Une partie de moi a envie de faire du déni. La semaine dernière, nous n’étions pas en train de parler d’avortement. C’était un droit acquis. Et tant qu’on n’en parlait pas, la menace de nous retirer ce droit semblait ne pas exister, même si les organisations de planning des naissances savent combien cette prérogative sur nos propres corps est fragile.
N’étant pas constamment en train de m’assurer que je peux continuer à disposer de mon utérus comme je l’entends, je me fie à ces organisations pour veiller au grain. La semaine dernière, la Fédération du Québec pour le planning des naissances soulignait que les débats sur l’avortement aux États-Unis trouvaient des échos chez nous.
En Ontario, plusieurs députés du gouvernement Ford ont participé à une marche contre l’avortement le 9 mai dernier. Au Québec, une médecin de Laval s’est rendue en Cour supérieure pour demander la révocation de l’interdiction de manifester devant les cliniques d’avortement. Les femmes qui ont eu recours aux procédures d’IVG savent à quel point il s’agit d’une technique passive-agressive d’intimidation.
En Alberta, le premier ministre, Jason Kenney, a beau dire qu’il n’ouvrira pas le débat sur l’avortement, les militants là-bas se réjouissent de la nomination d’Adriana La Grange, l’ancienne présidente d’une organisation anti-avortement, comme ministre de l’Éducation.
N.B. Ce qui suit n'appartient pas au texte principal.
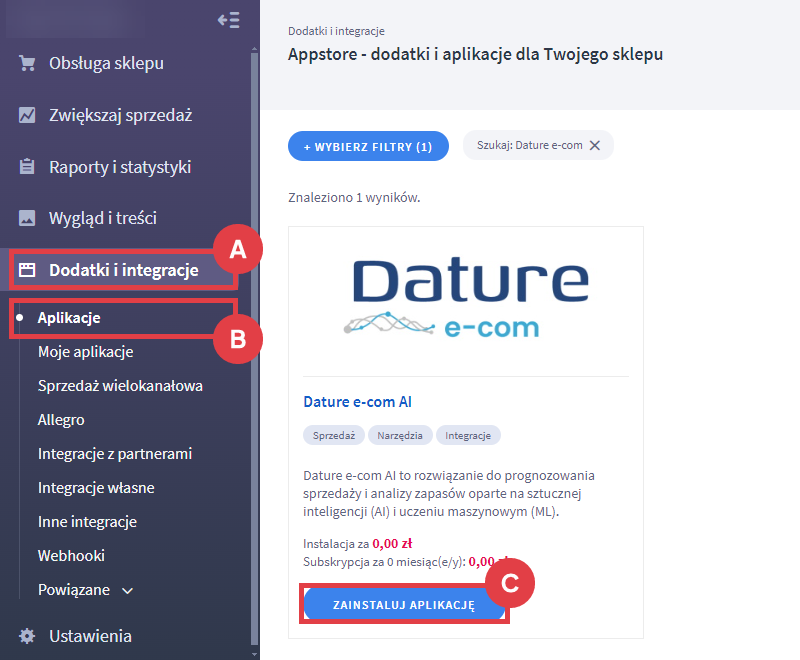The width and height of the screenshot is (800, 660).
Task: Open the Wybierz filtry selector
Action: pos(368,146)
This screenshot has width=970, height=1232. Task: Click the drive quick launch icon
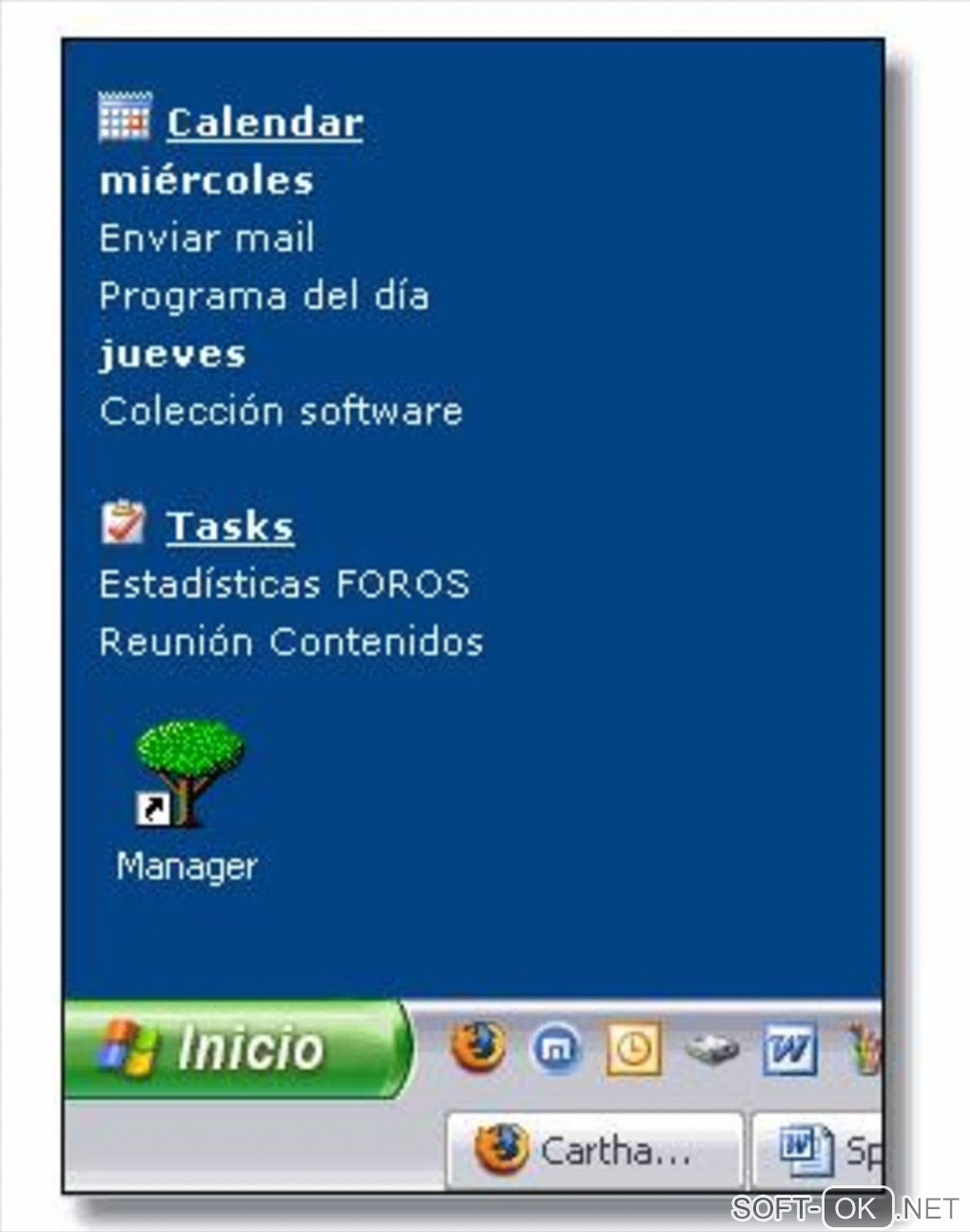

Il en va de même du chef conservateur, Andrew Scheer : il peut bien affirmer qu’il ne remettra pas en question le droit des femmes à disposer de leur corps pour ne pas s’aliéner des votes plus progressistes, la participation de 12 députés conservateurs à une marche contre l’avortement envoie le signal contraire. Un signal réconfortant pour l’électorat conservateur, de plus en plus décomplexé d’aborder cette question.
On partage ces coups d’éclat pour s’en offenser ou en rire, oubliant que c’est exactement comme ça que Trump a été élu.
Voilà mon inquiétude. Il semble que plus on parle d’avortement, plus on en fait un objet de débat. Alors qu’on pense s’indigner à l’unisson dans nos chambres à écho, on donne de la visibilité à des discours qui étaient relégués aux marges, et qui trouvent maintenant un ancrage dans la politique. Un de ceux qui en profitent, c’est Maxime Bernier. Il ferait n’importe quoi pour avoir de l’attention, et on dirait qu’il vient de constater que s’en prendre aux femmes est un bon filon. Sa campagne contre la distribution gratuite de produits menstruels dans la fonction publique a été particulièrement généreuse en poids médiatique. Cette semaine, il semblait tester la température de l’eau en matière de droits reproductifs dans une conférence de presse où il se moquait aussi de l’idée de présenter un nombre égal de femmes et d’hommes dans son parti, sous prétexte que «certaines femmes ont d’autres priorités». On rit, mais pour plusieurs, les produits menstruels et la parité sont des enjeux tout à fait ridicules, dont il est très payant de se moquer.
On partage ces coups d’éclat pour s’en offenser ou en rire, oubliant que c’est exactement comme ça que Trump a été élu. Maxime Bernier calque la stratégie point par point. Il y a lieu de se questionner sur les gains qu’on lui confère en lui donnant autant d’attention pour ses pitreries. De même, sans remettre en question la nécessaire opposition, on peut se demander de quelle façon l’attention que l’on accorde à l’enjeu de l’avortement n’est pas en train de normaliser un débat qui ne devrait même pas avoir lieu d’être.